Cuando nuestros hijos adolescentes empiezan a hacer amigos y a salir con ellos, es normal que los padres nos preocupemos. Sobre todo porque a esa edad empiezan a frecuentar distintas compañías para encontrar su identidad.

Pero, ¿qué hay cuando sus amistades les llevan muchos años de diferencia de edad?, ¿es normal que vayan con gente más grande?, ¿puede ser perjudicial o, por el contrario, puede aportarles cosas positivas?

¿Amigos en qué contexto?

Por ejemplo, si tu hijo de 12 años sale con su hermana de 18 y sus amigos le tratan bien y se divierte, es probable que a él le guste estar con ellos.
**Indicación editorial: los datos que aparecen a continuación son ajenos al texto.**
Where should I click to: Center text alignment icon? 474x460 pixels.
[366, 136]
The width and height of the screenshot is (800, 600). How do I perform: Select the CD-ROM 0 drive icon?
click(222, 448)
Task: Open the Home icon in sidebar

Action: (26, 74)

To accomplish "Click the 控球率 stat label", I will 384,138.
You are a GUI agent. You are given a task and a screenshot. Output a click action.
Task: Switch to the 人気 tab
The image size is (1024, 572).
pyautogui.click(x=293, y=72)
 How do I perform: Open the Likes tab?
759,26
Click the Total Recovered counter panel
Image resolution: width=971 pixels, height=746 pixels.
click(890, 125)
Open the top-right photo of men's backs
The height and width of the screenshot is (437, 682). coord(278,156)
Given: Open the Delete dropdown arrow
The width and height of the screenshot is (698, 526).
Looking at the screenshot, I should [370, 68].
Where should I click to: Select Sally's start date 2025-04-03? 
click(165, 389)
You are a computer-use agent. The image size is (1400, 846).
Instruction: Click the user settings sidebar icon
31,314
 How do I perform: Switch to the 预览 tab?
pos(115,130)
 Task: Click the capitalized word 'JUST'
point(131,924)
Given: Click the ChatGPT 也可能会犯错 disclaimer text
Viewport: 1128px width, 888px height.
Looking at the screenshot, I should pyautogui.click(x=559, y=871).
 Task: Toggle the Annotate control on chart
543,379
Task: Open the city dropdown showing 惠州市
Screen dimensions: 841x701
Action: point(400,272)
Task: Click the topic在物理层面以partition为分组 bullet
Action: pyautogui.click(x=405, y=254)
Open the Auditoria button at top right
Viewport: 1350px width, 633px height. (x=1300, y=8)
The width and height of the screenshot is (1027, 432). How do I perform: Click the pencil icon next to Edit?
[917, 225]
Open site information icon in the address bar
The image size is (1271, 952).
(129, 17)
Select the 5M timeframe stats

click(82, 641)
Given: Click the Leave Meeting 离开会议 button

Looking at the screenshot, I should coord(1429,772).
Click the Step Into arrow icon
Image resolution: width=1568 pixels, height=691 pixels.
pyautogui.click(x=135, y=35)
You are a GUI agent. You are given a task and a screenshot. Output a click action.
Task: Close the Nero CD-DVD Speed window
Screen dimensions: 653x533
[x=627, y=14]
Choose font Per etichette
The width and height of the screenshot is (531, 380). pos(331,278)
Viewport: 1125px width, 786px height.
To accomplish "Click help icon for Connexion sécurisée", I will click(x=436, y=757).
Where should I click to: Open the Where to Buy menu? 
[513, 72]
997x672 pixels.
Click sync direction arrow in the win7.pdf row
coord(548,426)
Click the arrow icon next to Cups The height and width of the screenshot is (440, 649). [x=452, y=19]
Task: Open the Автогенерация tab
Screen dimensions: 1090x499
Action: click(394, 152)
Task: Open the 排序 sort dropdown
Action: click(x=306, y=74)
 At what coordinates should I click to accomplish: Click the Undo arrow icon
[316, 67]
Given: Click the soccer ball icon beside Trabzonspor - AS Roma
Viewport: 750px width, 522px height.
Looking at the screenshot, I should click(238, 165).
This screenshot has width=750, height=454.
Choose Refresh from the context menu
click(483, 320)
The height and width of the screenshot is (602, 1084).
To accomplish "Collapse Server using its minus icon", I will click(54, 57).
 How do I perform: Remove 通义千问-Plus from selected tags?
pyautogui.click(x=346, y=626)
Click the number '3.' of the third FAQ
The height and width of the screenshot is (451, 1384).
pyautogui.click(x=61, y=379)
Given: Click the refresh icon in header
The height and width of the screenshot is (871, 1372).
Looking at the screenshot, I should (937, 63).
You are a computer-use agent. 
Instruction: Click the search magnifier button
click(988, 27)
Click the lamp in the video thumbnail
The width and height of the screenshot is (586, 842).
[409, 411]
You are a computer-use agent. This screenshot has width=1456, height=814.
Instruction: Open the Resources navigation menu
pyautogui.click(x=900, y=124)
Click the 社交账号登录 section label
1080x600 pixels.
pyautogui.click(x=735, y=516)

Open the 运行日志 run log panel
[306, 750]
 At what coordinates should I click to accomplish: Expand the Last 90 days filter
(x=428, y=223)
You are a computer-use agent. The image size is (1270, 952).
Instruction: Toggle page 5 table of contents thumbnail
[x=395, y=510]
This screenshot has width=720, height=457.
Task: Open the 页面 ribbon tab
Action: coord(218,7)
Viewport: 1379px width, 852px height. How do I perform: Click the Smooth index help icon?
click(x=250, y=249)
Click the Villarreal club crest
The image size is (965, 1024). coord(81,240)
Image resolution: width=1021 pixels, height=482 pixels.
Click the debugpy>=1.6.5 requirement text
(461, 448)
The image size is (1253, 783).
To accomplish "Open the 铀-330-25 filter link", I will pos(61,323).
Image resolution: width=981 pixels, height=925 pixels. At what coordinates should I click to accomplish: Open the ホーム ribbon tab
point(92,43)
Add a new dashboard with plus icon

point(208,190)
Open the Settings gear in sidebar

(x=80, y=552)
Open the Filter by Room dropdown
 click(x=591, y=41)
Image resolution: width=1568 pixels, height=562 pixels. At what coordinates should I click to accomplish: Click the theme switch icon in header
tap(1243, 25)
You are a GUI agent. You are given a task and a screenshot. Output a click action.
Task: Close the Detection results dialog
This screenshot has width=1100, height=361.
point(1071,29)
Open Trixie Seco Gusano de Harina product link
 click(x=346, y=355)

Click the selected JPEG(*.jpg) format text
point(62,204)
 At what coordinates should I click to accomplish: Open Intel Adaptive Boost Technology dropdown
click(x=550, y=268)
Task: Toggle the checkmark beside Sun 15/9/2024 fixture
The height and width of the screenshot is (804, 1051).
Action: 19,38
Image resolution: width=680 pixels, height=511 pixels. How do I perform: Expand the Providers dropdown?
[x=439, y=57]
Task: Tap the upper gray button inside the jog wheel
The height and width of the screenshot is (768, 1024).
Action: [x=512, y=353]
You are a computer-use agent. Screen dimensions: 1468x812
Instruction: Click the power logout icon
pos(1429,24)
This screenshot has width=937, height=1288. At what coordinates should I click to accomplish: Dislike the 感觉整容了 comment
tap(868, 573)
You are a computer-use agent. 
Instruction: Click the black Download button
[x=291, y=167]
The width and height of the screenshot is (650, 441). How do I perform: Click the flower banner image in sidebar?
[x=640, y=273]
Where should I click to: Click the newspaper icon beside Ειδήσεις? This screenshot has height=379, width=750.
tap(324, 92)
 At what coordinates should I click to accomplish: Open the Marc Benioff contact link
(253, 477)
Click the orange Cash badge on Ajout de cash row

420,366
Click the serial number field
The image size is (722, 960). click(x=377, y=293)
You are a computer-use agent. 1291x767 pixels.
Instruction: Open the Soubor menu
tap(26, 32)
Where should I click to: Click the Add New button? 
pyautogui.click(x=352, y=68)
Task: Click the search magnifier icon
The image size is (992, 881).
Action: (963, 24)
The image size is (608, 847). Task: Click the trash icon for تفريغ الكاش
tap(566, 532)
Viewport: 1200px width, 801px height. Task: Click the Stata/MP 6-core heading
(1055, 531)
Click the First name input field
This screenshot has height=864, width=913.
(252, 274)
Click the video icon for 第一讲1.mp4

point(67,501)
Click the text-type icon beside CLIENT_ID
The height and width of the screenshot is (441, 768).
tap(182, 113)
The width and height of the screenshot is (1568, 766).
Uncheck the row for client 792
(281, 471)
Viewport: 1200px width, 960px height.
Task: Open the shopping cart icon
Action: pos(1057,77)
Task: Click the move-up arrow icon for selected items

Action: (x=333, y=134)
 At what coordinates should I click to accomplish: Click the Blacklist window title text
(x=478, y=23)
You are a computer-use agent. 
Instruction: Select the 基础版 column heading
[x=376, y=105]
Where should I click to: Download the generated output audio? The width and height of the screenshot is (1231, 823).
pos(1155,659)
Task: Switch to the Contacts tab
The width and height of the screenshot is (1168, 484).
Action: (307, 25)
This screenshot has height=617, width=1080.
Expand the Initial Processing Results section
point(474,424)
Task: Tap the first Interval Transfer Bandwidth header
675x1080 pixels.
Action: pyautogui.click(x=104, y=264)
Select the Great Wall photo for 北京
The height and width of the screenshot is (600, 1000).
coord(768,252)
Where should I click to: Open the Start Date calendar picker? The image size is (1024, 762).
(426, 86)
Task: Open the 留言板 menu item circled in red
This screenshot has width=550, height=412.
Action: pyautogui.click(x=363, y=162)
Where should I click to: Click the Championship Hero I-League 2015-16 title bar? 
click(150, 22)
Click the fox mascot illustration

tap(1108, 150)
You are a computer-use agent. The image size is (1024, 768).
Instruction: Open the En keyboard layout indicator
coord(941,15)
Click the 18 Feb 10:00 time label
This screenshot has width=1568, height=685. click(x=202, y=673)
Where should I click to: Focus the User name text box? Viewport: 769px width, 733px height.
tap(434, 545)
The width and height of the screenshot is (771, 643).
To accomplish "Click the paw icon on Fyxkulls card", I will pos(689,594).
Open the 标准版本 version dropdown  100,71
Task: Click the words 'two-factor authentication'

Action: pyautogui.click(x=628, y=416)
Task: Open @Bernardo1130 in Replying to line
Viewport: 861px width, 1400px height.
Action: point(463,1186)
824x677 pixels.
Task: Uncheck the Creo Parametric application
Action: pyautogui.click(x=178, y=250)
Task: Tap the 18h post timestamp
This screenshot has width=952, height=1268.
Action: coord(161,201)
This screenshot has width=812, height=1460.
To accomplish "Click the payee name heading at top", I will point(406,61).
Sin embargo, puede que escuche o vea cosas no propias para su edad, y no porque sean algo “malo”, sino porque debe atravesar algunas etapas de la vida.

Si tu hijo prefiere reunirse con adolescentes mayores, entonces sí es posible que debas preocuparte. Normalmente cuando esto ocurre es porque los hijos no encuentran una satisfacción social en los amigos de su edad y necesitan conocer otras personas.

Intenta averiguar qué ocurre con los amigos de su clase o del vecindario, ¿están distanciados por alguna pelea o tu hijo no tiene interés en pasar tiempo con ellos?

Los riesgos de que le guste ir con gente más grande

Un pre-adolescente de 12 años (por seguir el ejemplo anterior) al que le gusta frecuentar compañías de mayor edad, es posible que empiece a actuar de forma desacorde a su desarrollo evolutivo. Su forma de pensar y de actuar no tiene nada que ver con una persona mayor y puede quedar descompensado. Un jovencito de 12 años necesita juntarse con chicos y chicas de su edad.

A medida que los niños crecen, ellos mismos se dan cuenta que las diferentes edades tienen que ver con diferentes etapas evolutivas y que cada uno está donde le toca estar. En este sentido, lo que a un joven le gusta no suele ser del gusto de los niños.

Deberías estar atenta por si esas compañías que frecuenta tu hijo le hacen cambiar. Si tu hijo se comporta de forma inadecuada, tiene un comportamiento extraño para su edad o incluso empieza a tener malos hábitos, será necesario que establezcas normas y límites claros para evitar que salga perjudicado.